- Municipal Council
- Chronique du maire
As happens every spring the Town’s urban forest has sprung back to life. Garbed in lush greenery, the forest has returned in all its splendour. If you’ve ever admired it from the air on a return flight, you know just how much it stands out from the surroundings. But even viewed from the ground, it can’t help but inspire admiration. Whatever angle you look at it from, our urban forest makes Mount Royal unique. That’s part of why we take such good care of it.
Numbering in excess of 32,000 – over 10,000 more than the Town’s population – the trees covering our territory do much to eliminate heat islands in our living environment. They buffer us against the winds that bear down on the Town. They replenish our oxygen and filter out particles suspended in the air. They dampen noise pollution, help prevent soil erosion and shade us from dazzling light. They provide protection and food to birds and the rest of our fauna and are a source of comfort and pride for residents. They are a true asset for our garden city.
The Town adopted its first Tree Policy in 2007. The policy was updated and improved in 2017. Under my administration, the budgets for maintaining and planting our urban forest have been increased, a landmark decision that speaks of the high regard in which we hold our vegetation cover. It is also, of course, an initiative logically aligned with the other actions we are taking to meet the challenges of climate change.

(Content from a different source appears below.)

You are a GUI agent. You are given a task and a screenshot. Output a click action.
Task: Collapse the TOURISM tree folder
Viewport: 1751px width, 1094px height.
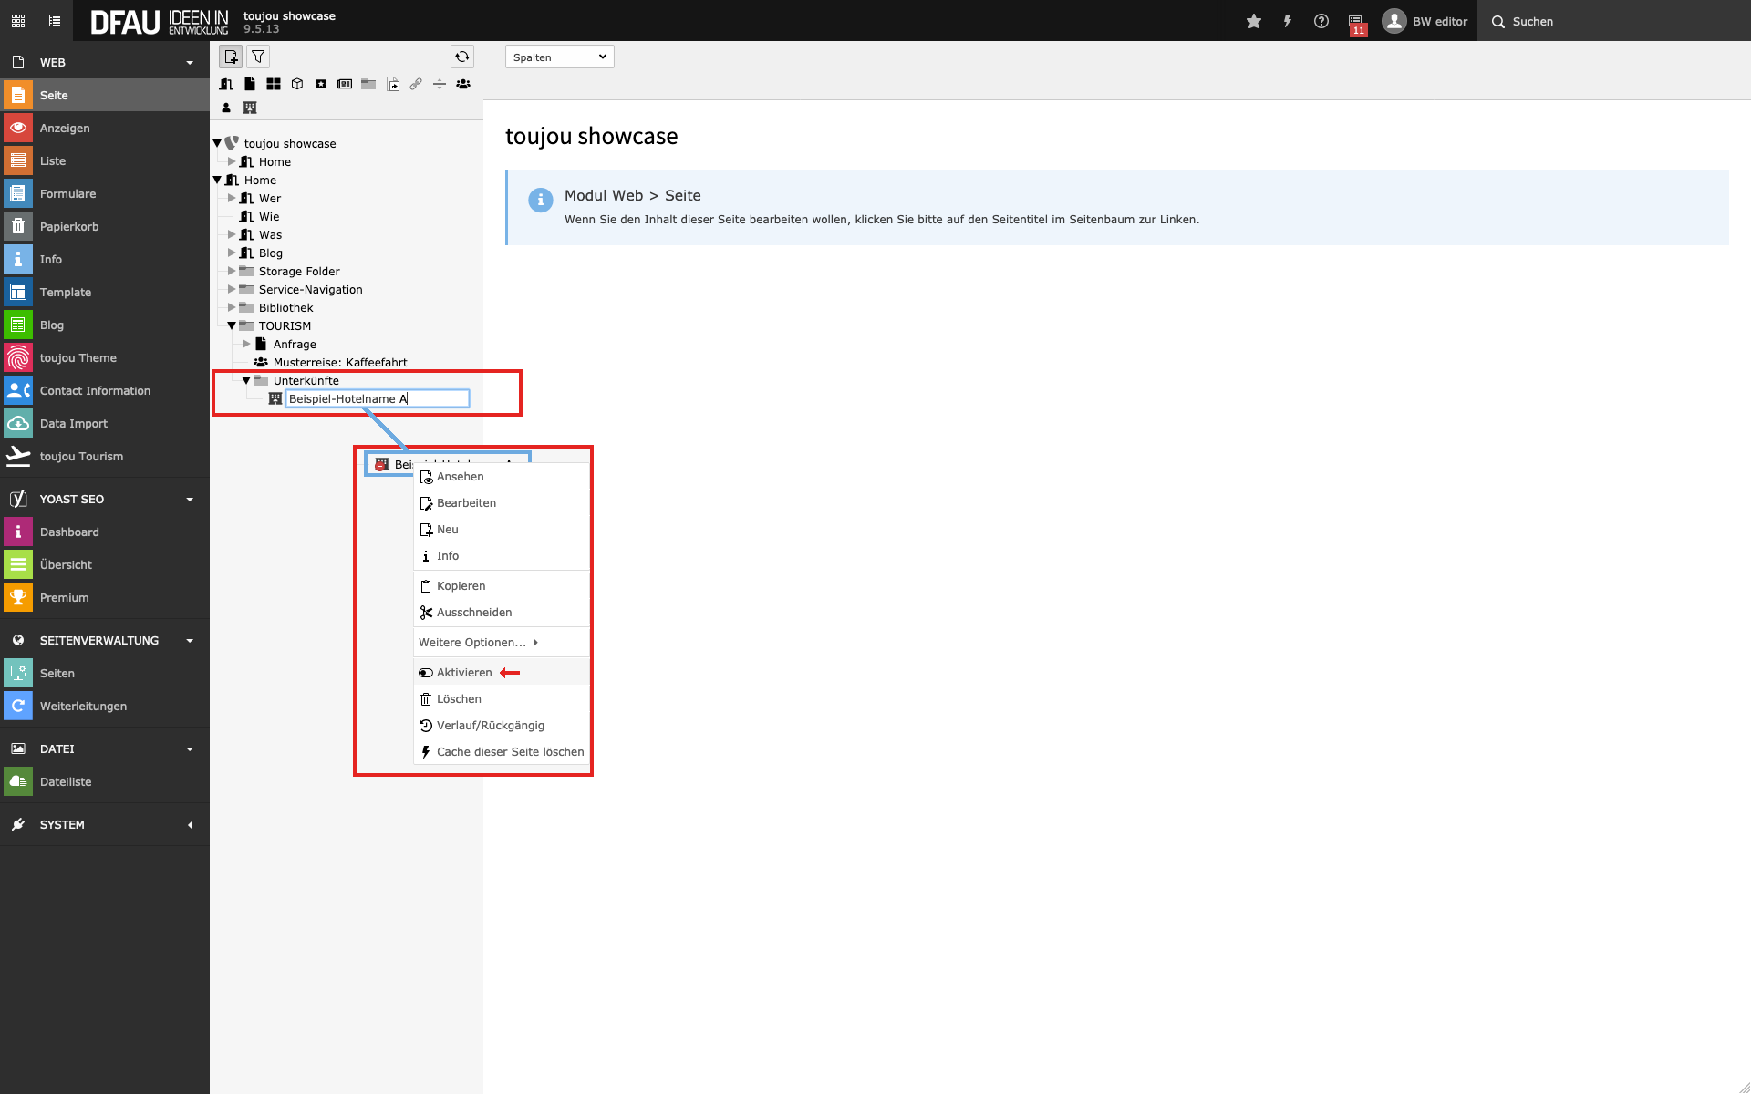(232, 325)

Did you know that Town of Mount Royal has planted no fewer than 3,000 trees in the last 10 years? That is 1,000 more than we have reluctantly cut down, as we have been forced to do by the emerald ash borer and an entire generation of Norway maples reaching the end of its life cycle. Dealing with ageing specimens is part of sound forest management, whether urban or not. That does not mean saving every single tree, no matter the cost and despite the hazards, but rather making sure that any trees we must cut are replaced.
And the process is far from over. This year, preventive maintenance of our urban forest will require cutting down some 150 trees. At the same time, in keeping with our ambitious reforestation aims, 283 new trees will be planted. What’s more, the trees chosen will further diversify the mix of species. Actions like these ensure this urban forest, our pride and joy, and the unique treasure it represents, will continue to thrive for a long time to come.